Reb Shmelke died on April 28, 1778, in his residence in Nikolsburg. On his deathbed, he told his disciples that he had the spirit of the Prophet Samuel in him, stating, "You should know that my soul is that of the prophet Samuel. Proof of this is that my name, like the prophet's, is Shmuel. The prophet was a Levi, and so am I. The Prophet Shmuel lived to be 52 years, and I am today 52 years old.

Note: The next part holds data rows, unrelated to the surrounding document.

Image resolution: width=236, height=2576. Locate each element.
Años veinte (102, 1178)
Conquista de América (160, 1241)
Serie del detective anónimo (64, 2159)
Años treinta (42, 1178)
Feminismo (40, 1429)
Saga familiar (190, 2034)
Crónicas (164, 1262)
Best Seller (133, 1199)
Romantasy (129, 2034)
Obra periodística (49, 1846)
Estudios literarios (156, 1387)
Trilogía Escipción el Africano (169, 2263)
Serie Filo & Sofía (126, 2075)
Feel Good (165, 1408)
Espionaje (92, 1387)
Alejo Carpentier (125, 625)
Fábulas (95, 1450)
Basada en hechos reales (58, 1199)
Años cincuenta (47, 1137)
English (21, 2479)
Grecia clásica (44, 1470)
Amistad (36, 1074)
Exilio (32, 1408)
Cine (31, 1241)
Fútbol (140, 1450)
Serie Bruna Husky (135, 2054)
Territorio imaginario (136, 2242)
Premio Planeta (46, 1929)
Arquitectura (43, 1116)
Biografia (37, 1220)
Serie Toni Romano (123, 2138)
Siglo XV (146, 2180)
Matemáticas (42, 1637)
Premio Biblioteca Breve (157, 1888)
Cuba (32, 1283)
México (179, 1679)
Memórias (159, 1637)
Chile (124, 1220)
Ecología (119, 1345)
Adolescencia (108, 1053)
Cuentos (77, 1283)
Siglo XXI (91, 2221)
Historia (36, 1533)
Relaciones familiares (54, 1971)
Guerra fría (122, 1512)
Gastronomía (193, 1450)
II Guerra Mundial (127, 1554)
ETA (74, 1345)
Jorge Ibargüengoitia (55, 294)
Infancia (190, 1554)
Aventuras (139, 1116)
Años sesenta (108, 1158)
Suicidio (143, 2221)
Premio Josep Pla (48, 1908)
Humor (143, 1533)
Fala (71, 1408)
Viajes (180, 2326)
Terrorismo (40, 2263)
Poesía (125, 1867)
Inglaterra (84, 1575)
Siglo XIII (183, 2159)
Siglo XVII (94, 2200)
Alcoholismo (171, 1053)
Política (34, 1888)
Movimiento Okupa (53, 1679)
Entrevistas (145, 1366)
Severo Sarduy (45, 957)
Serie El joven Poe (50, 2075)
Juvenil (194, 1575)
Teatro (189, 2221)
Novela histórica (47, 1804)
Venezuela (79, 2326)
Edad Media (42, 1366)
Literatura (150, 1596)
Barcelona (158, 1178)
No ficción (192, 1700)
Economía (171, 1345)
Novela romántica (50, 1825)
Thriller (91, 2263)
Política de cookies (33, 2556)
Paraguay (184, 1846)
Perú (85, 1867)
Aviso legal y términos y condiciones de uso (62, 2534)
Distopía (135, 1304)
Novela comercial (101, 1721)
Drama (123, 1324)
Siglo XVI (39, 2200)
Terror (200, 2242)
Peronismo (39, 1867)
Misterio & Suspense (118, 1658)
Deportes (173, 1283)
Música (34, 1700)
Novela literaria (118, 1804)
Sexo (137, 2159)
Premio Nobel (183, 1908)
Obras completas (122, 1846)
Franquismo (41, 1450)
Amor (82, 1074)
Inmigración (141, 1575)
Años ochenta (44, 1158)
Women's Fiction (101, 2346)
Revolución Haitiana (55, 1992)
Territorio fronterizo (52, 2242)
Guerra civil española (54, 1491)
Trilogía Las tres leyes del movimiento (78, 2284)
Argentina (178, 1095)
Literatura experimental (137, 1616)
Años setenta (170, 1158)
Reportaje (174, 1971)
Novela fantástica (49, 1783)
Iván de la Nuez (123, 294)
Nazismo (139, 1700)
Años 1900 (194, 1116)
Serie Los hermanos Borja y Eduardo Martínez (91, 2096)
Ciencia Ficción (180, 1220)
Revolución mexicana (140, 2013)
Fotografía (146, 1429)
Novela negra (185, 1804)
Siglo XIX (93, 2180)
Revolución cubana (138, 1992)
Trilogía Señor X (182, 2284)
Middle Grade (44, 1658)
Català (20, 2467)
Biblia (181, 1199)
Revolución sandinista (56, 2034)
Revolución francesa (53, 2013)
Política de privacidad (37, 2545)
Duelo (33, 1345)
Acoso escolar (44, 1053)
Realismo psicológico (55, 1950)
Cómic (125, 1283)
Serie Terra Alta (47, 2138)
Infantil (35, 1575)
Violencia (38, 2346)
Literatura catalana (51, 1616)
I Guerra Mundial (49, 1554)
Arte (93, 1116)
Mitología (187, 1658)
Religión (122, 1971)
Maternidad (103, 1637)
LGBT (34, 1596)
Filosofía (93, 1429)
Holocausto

Only the prophet was called Shmuel, but I have remained Shmelke."

== Legacy and family ==
After his death, the community elected Gershon Chajes to succeed him as Chief Rabbi of Moravia. After his death in 1789, the community appointed Reb Shmelke's disciple, Mordecai Benet as the Chief Rabbi of Moravia. Reb Shmelke and his wife Shaindel had three children:

- Rabbi Yaakov Horowitz (1750–1803), became a prominent Hasidic rabbi in Hungary.

- Rabbi Zevi Joshua Horowitz (1760–1816), became a prominent rabbi in Prostějov, married the daughter of his uncle Rabbi Pinchas Horowitz
- Tova Horowitz, married her cousin, Rabbi Jacob Horowitz, Av Beit Din of Pressburg (Bratislava).